■ EXCERPTED TEXT:

--

Eastern towhees can be found along Long Branch Trail itself, an almost mile and a half trail of paved walkway stretching from Martin Luther King Jr. Drive through Innovation Quarter to Salem Creek Greenway, passing under Salem Parkway along the way.

When you set out for a little birding on a summer morning, downtown Winston-Salem doesn’t spring to mind as the best destination.

The city and county have lots of parks and greenways that offer great birding, from Salem Lake in the east to Tanglewood in the west, from Miller Park in town center to Horizons Park just this side of Germanton, and lots more in between.

But if you choose downtown, you can often expect little more than pigeons, starlings and house finches. Maybe a couple of house sparrows picking up crumbs from the sidewalk in front of a bakery.

But wander just east of downtown on Third Street and birding gets more interesting.

A feral field that the city keeps closely cropped lies between U.S. highway 52 and Research Parkway, hardly pristine habitat, but Canada geese like it, and a small flock can usually be found there. In winter, meadowlarks forage in the short grass, occasionally perching in the bare treetops on the opposite side of Research Parkway. A catch basin at the junction of U.S. 52 and Salem Parkway holds water year-round forming a tiny pond that often attracts buffleheads in winter.

An elegant pair of eastern kingbirds and several red-winged blackbirds recently graced the willows circling the pond.

As you approach the Salem Parkway overpass, hearing birds becomes difficult because of the traffic noise above. But birds can be seen even here at this completely man-made structure. Along with the ever-present pigeons, cliff swallows and barn swallows soar gracefully in and out of the massive columns that support the roadway.

Historically, these nests were built on cliffs, but the two species have adapted to man-made structures where they are protected not only from the weather, but from predators as well, the nests being built in inaccessible places. Both swallows construct nests by collecting little balls of mud in their beaks and attaching them to hard surfaces under overhangs that protect them from heavy rains. The globules build up until they achieve the design characteristic of the species. A barn swallow nest looks like a cup that has been sliced in half top to bottom and glued to the vertical surface, while cliff swallow nests look like gourds or little pottery jugs.

In winter months, you might see a few people along Research Parkway with telescopes aimed at downtown. They’re looking among the taller buildings for a peregrine falcon that has roosted there for several years. The falcon’s presence may well coincide with a decrease in the pigeon population since this is a favorite prey. The America kestrel is the smallest falcon in North America and one can be seen roosting in the trees along Research Parkway year-round.

Sidewalks on either side of Research Parkway offer an opportunity to join Long Branch Trail for an easy and enjoyable loop walk, but the highlight of this area is Long Branch Trail itself. It’s just over a mile and a half of paved walkway stretching from Martin Luther King Jr. Drive through Innovation Quarter to Salem Creek Greenway, passing under Salem Parkway along the way. This is perhaps the most beautifully landscaped park anywhere in the city, with the most attractive part of the trail the section from Third Street south to Salem Parkway.

--

■ STATED EXERCISE 1: In the records, from the line with "Viewport: 651px width, 402px" to the line with "click(x=56, y=85)", replace "Volkswagen" with "Toyota" and give those lines again with nothing else changed, leaving out the pictures.
The birding text and the records have no connection to each other.

■ DATA TO PROCESS:
--

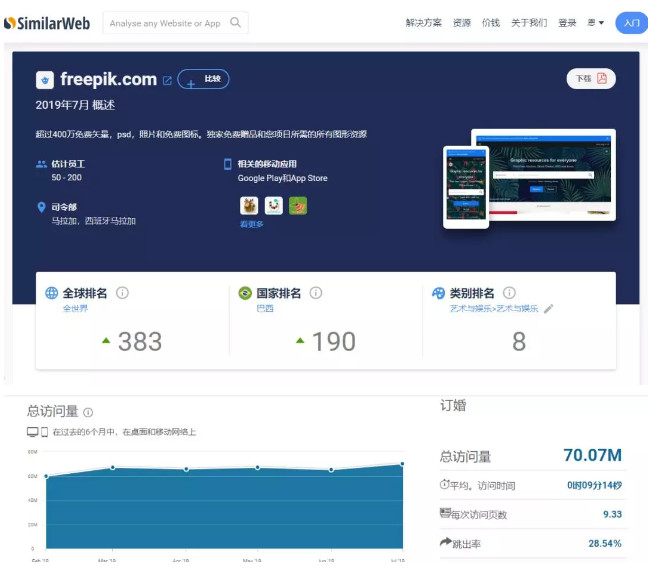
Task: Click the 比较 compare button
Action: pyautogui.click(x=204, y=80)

--

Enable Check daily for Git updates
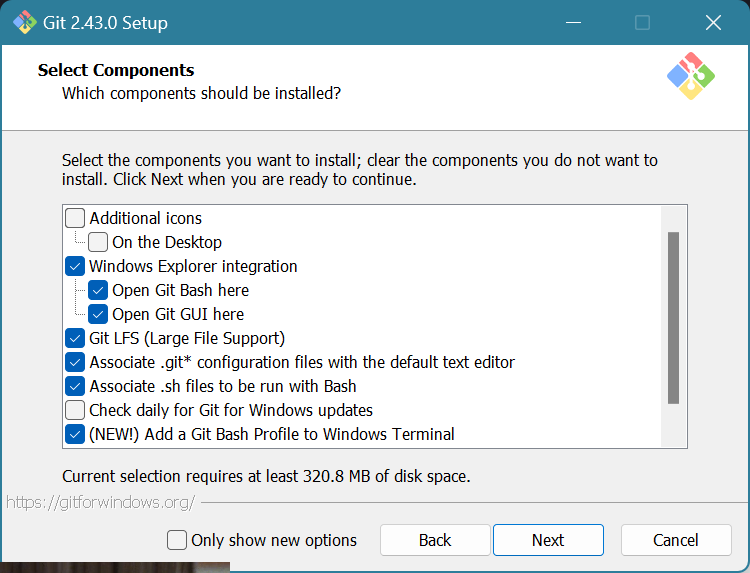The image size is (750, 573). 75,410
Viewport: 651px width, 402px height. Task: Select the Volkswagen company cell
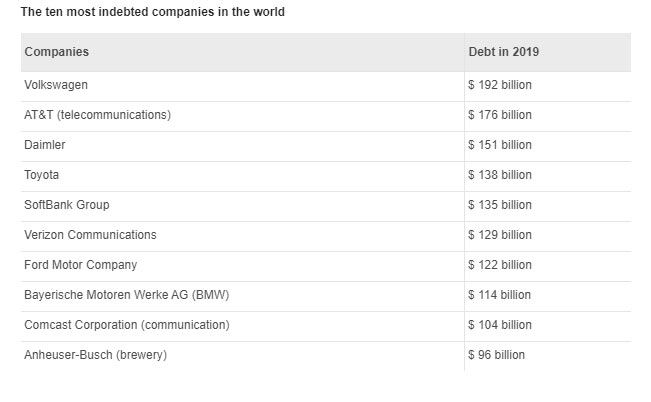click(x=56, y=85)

--

■ STATED EXERCISE 2: According to the birding text, what do cliff swallow nests look like?

■ FINAL ANSWER 1:
Viewport: 651px width, 402px height. Task: Select the Toyota company cell
click(x=56, y=85)

■ FINAL ANSWER 2: They look like gourds or little pottery jugs.